WHAT IS NEEDED
From the first of the rows through the line containing "[x=118, y=25]", write the lines out again, substituting "Tap" for "Click" and changing nothing else. Leave the pictures out.

[Extracted rows]
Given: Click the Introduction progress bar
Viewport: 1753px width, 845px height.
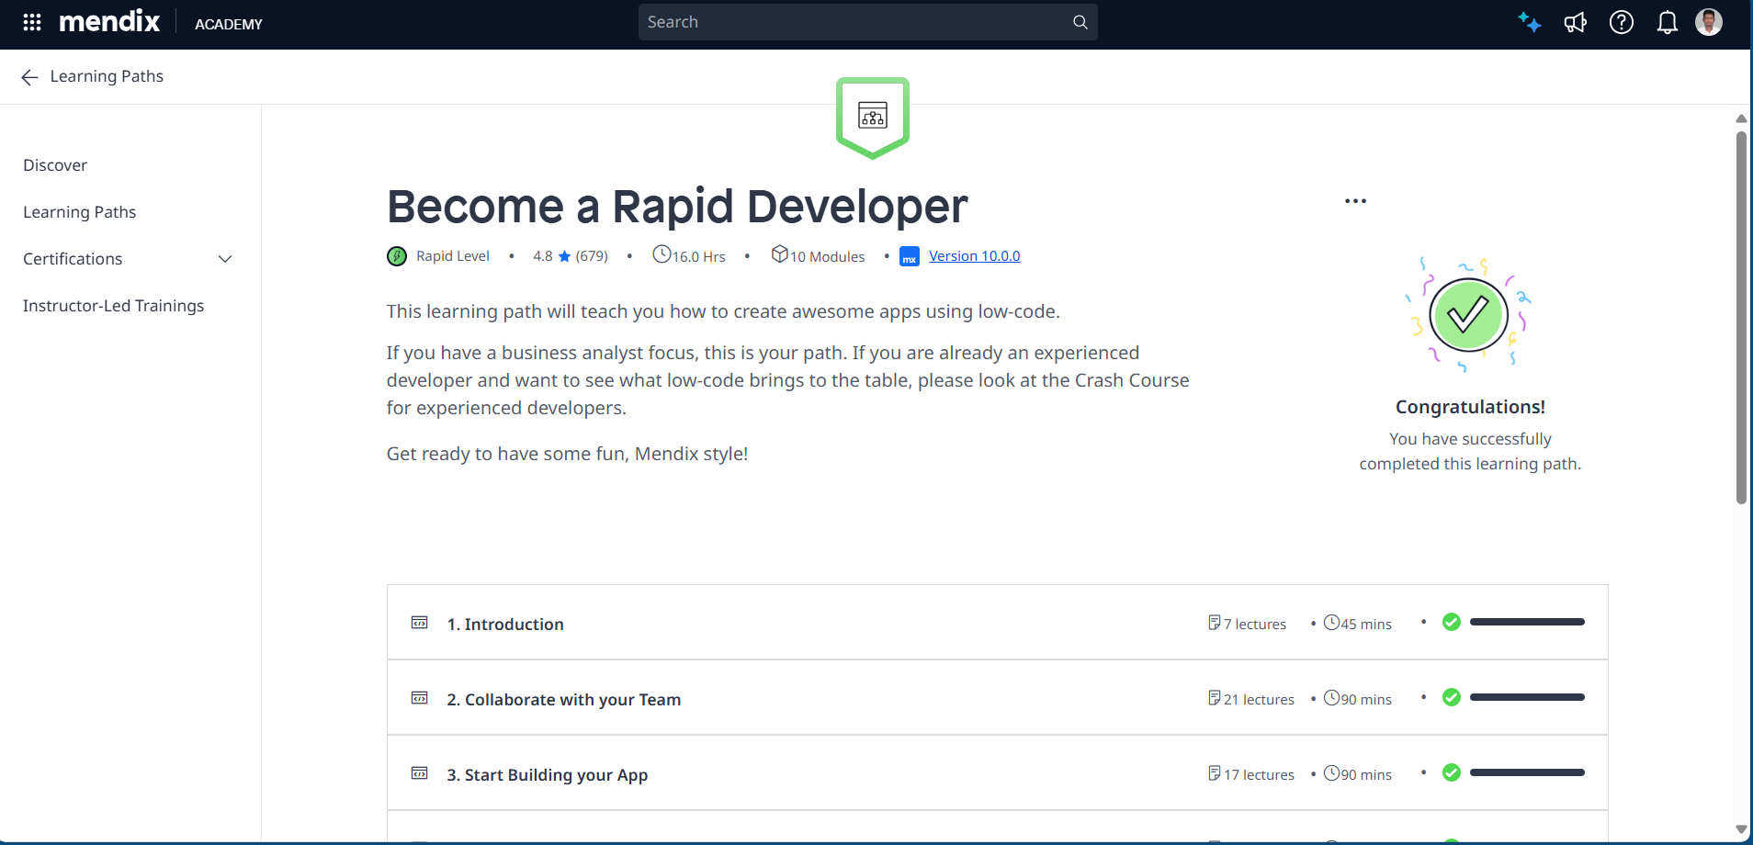Looking at the screenshot, I should [1527, 622].
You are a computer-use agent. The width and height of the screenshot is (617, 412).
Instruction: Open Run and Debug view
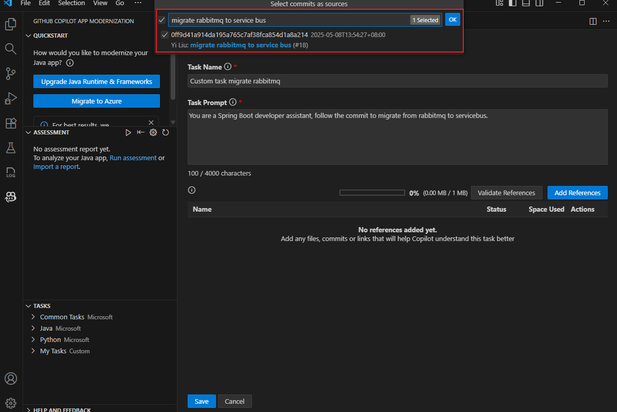[x=11, y=98]
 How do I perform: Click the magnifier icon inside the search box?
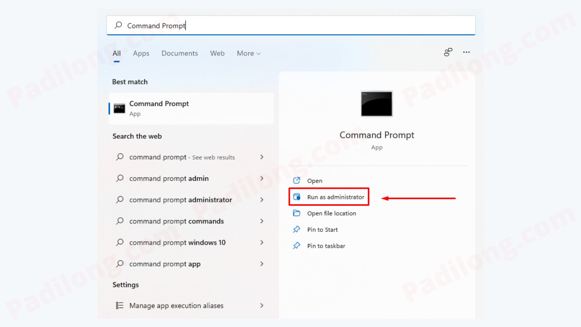[x=118, y=25]
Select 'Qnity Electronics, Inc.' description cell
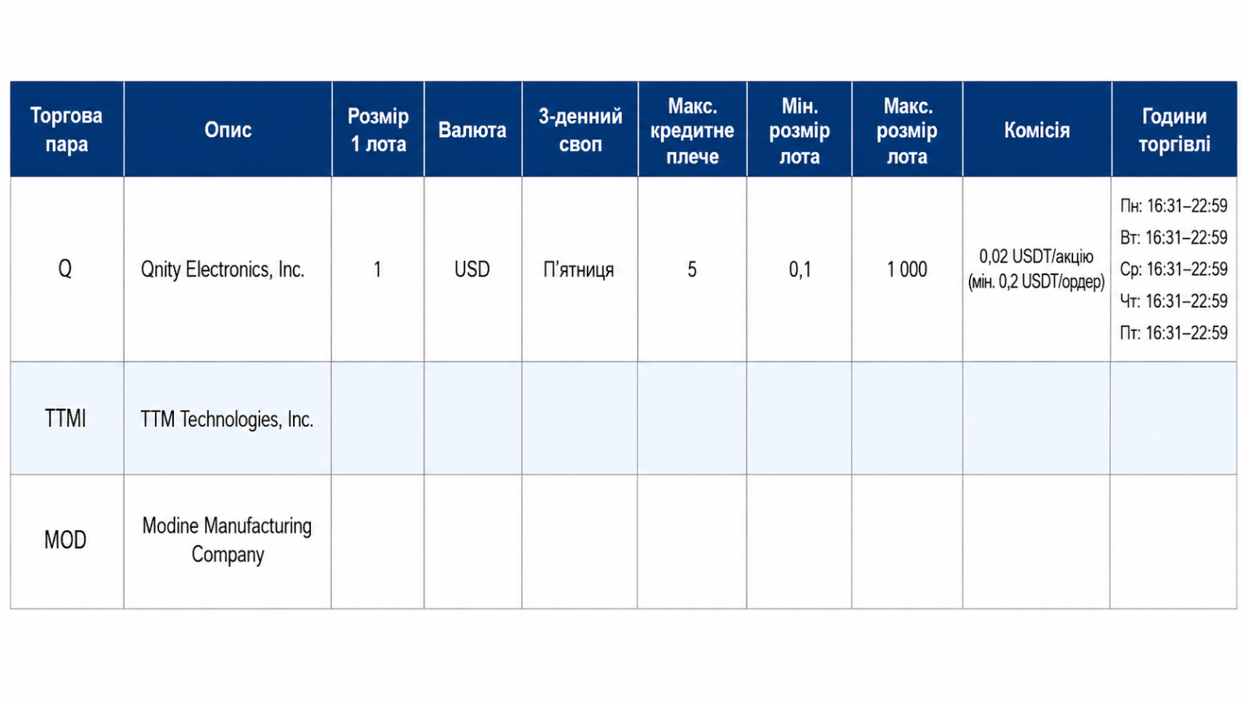 click(x=228, y=269)
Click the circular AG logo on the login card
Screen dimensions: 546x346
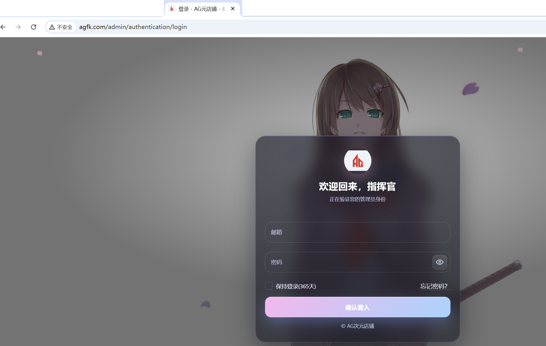pos(357,161)
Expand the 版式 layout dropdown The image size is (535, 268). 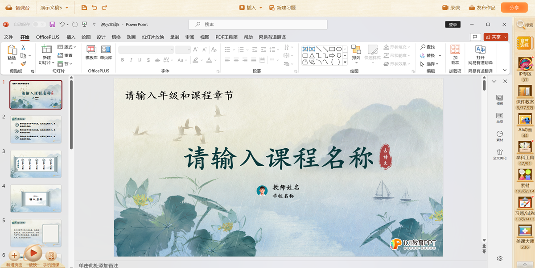[67, 47]
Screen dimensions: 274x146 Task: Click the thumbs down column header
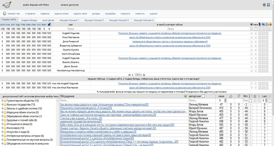click(239, 96)
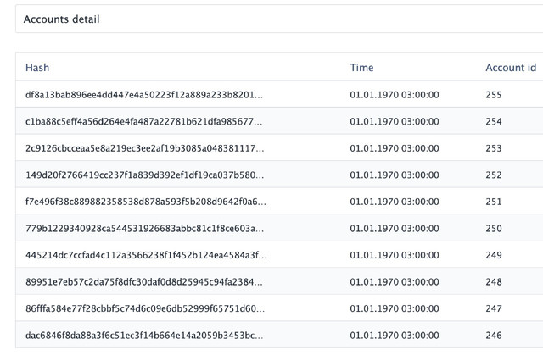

REPLY
Given: Tap the Introduction progress bar
Viewport: 1753px width, 845px height.
Looking at the screenshot, I should [1527, 622].
You are a computer-use agent. The width and height of the screenshot is (617, 412).
Instruction: Open Run and Debug view
[x=11, y=98]
 How do I perform: Tap the magnifier icon inside the search box?
[x=118, y=25]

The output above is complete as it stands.